Diversamente da altri paesi, la Francia decise di non impegnarsi in una compressione dei salari e della domanda interna; e, diversamente dai paesi della periferia dell’Europa, essa non è stata costretta a passare da una svalutazione interna per una crisi del debito. Di conseguenza, la robusta domanda interna francese assorbe una parte dei risparmi in eccesso di altri paesi e, assieme con il resto dell’economia mondiale, sostiene la loro crescita.

Quindi, il ‘malato’ d’Europa non è la Francia, ma l’Europa stessa che sta diventando cronicamente incapace di generare sufficiente domanda interna.

L’attuale assetto istituzionale e le politiche perseguite dal 2010, costringono i paesi a fare una scelta: o la Scilla della competizione delle finanze pubbliche attraverso costi del lavoro decrescenti (e gli inevitabili conseguenti tagli sullo stato assistenziale); o la Cariddi della protezione dello stato assistenziale e la perdita nella sfida della competitività sui prezzi. Il fallimento di Hollande e di molti leader europei è consistito nella incapacità di sfuggire a questa scelta.

Se la Francia e l’Europa non vogliono rinunciare al loro modello sociale, devono trovare un modo per sostenere la crescita senza impegnarsi nel gioco a somma negativa rappresentato dalla svalutazione interna e dalla competizione sui prezzi. Dovrebbe esser chiaro, particolarmente in questo momento delicato, che uscire (dall’euro, dall’Unione Europea) non rappresenta una scelta sostenibile. Non è con la sostituzione della svalutazione esterna (il tasso di cambio) con quella interna (i salari) che i paesi possono riconquistare il controllo sulle loro politiche e preservare il loro modello sociale. Una piccola economia aperta, di per sé, è più probabile che sia soggetta a condizionamenti esterni – a meno che non si chiuda fuori dall’economia globale, una scelta che in passato non ha mai funzionato. Politiche diverse o sono possibili all’interno dell’Europa o non lo sono affatto.
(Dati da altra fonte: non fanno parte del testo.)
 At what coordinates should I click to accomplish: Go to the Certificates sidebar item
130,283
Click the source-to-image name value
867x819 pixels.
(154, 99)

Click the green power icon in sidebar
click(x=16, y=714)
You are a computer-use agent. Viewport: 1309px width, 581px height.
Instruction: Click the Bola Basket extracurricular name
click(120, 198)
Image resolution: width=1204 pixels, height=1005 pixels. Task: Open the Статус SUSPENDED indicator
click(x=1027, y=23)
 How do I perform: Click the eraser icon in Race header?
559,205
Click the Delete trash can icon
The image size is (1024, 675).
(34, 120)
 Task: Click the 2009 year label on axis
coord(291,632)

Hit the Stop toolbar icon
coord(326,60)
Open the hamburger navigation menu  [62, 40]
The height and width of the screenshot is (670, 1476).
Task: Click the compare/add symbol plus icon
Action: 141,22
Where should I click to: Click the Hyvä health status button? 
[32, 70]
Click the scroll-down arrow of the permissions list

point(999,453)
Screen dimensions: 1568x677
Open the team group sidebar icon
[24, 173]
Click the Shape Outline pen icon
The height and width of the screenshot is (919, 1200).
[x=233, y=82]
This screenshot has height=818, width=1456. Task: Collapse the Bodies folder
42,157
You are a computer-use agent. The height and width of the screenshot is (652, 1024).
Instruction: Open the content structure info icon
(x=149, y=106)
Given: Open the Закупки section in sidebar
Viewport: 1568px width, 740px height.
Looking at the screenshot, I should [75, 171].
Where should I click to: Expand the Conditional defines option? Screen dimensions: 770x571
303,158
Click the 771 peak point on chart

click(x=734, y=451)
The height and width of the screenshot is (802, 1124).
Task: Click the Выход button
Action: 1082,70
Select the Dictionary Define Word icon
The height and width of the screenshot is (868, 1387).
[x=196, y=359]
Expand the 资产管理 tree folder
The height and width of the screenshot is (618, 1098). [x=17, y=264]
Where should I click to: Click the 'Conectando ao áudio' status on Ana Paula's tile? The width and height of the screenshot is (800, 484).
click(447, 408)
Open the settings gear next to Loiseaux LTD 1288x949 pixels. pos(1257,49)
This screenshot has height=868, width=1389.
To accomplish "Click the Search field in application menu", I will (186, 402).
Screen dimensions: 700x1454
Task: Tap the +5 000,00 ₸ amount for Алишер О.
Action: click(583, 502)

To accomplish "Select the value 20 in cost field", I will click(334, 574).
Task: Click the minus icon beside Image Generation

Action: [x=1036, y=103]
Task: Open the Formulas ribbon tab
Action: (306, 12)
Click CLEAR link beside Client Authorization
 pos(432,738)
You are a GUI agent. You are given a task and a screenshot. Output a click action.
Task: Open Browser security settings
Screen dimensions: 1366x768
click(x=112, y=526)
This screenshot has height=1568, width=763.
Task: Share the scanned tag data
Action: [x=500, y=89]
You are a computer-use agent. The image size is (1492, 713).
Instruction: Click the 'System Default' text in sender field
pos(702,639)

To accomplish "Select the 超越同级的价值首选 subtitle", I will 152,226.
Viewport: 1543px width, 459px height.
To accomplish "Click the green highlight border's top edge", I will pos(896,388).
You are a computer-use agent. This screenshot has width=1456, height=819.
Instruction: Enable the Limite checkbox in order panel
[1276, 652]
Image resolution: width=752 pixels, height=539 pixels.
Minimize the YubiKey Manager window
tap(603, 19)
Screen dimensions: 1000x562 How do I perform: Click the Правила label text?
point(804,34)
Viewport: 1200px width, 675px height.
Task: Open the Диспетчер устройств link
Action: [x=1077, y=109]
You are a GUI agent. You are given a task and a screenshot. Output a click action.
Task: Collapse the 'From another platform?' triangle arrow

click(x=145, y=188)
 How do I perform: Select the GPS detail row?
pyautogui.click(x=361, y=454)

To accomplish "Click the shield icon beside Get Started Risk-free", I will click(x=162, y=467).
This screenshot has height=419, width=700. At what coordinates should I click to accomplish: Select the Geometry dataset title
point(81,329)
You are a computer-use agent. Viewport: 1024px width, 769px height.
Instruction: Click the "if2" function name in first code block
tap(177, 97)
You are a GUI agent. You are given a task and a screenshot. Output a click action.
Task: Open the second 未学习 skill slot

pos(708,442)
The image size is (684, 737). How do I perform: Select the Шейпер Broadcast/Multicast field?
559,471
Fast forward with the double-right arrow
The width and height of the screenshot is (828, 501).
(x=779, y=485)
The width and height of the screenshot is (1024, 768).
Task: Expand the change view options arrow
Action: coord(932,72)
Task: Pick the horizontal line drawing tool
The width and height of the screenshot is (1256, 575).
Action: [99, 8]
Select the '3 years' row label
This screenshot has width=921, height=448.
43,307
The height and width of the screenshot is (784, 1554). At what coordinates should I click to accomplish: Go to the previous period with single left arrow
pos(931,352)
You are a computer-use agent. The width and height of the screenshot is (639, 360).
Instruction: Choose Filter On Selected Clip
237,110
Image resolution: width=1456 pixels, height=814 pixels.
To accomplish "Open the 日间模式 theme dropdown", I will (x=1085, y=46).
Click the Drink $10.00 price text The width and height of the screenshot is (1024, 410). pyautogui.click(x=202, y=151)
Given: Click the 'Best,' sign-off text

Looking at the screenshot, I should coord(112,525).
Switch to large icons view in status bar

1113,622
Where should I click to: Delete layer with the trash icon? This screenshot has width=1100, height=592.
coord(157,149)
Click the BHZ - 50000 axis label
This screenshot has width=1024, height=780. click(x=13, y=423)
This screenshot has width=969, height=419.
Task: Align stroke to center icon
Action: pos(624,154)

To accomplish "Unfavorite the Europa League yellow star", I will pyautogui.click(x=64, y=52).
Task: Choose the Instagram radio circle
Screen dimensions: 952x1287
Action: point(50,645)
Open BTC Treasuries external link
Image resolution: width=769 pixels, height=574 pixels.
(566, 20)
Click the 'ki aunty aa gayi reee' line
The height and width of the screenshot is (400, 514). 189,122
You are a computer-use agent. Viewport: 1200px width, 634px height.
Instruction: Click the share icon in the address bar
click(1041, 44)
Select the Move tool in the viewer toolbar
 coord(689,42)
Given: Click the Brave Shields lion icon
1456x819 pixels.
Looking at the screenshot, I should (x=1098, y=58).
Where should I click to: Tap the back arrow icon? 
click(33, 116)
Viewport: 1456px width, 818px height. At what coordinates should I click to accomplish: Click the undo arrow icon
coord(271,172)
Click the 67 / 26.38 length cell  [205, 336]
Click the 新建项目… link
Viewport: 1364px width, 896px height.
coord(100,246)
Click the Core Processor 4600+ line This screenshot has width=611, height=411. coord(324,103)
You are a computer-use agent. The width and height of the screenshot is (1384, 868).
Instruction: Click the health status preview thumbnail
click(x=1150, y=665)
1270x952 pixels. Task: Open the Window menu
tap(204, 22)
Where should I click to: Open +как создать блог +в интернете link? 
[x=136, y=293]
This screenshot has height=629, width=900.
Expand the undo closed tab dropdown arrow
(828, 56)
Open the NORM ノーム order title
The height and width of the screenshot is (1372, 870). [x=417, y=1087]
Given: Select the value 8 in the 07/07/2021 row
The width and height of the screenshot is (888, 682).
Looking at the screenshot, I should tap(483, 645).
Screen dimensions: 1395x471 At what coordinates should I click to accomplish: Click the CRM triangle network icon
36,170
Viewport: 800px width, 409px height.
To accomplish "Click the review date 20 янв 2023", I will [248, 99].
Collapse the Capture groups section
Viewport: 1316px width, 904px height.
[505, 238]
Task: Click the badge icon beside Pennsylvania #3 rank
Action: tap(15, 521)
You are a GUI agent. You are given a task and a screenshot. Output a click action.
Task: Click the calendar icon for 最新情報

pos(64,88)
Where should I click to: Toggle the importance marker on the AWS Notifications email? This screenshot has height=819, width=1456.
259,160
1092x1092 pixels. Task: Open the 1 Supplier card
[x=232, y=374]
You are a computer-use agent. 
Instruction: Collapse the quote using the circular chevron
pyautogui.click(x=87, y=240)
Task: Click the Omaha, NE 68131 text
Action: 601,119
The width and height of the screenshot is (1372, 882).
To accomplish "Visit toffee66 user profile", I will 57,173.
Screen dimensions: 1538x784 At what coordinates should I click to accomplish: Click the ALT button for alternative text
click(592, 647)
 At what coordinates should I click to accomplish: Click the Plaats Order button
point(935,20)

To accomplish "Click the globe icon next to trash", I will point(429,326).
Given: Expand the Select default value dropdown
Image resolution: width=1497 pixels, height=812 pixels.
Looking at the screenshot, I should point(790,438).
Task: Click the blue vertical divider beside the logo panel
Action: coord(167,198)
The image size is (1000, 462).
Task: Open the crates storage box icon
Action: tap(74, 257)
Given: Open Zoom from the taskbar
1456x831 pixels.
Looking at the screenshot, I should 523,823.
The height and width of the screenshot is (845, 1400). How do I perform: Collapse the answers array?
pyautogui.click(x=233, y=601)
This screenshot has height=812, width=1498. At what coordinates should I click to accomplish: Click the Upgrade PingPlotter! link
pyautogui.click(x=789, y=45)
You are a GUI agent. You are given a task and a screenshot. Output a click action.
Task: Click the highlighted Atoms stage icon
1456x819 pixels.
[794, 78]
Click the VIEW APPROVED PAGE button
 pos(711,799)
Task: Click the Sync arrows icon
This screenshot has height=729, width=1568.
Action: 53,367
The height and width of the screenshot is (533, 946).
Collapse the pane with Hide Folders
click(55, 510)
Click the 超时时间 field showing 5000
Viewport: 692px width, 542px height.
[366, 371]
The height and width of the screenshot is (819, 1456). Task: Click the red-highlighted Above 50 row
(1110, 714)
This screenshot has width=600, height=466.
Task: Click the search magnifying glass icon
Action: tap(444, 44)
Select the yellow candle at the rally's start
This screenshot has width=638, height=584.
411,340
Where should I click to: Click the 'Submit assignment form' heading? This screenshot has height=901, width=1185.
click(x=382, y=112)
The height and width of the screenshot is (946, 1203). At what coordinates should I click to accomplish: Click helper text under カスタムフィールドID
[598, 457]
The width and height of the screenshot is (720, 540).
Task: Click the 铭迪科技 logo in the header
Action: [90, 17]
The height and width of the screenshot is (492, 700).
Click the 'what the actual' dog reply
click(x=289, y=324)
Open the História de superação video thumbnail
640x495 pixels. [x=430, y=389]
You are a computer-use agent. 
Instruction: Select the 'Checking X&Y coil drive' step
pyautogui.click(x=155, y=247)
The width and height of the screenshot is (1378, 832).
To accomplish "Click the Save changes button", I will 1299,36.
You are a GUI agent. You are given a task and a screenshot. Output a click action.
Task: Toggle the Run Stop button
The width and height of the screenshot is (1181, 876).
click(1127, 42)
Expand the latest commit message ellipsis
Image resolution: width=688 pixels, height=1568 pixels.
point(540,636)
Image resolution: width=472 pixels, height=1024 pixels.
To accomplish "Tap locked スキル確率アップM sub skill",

In modo simile, è difficile vedere come, un paese singolo possa conservare il suo modello sociale mentre accetta di impegnarsi in una gara di competitività dei prezzi al ribasso.

Il destino del prossimo Presidente francese sarà deciso all’interno dell’arena europea. Egli dovrebbe impegnarsi in un serio sforzo di costruire una coalizione e riformare l’Europa; Hollande fu eletto su un tale programma, ma durante il suo mandato la Francia è rimasta considerevolmente assente dal dibattito europeo. Non ci mancano proposte che darebbero un contributo ad evitare una gara al ribasso: ogni cambiamento istituzionale che ponga in essere meccanismi che smorzano la divergenza, aiuterebbe. Quello che ci manca in modo doloroso è la volontà politica e la capacità di imporli. Se il nuovo Presidente francese non riuscirà ad esercitare questo ruolo in Europa, resterà intrappolato tra quelle Scilla e Cariddi che hanno condannato i suoi due predecessori e condotto a politiche confuse e rivolte nella direzione sbagliata. La Francia non potrà conservare il suo modello sociale se non cercherà di innescare un cambiamento in Europa. E, di converso, solo la Francia ha la forza per costruire una coalizione che abbia l’obbiettivo di invertire le politiche deflazionistiche che hanno afflitto il vecchio continente. Il 7 di maggio è l’Europa che è in gioco.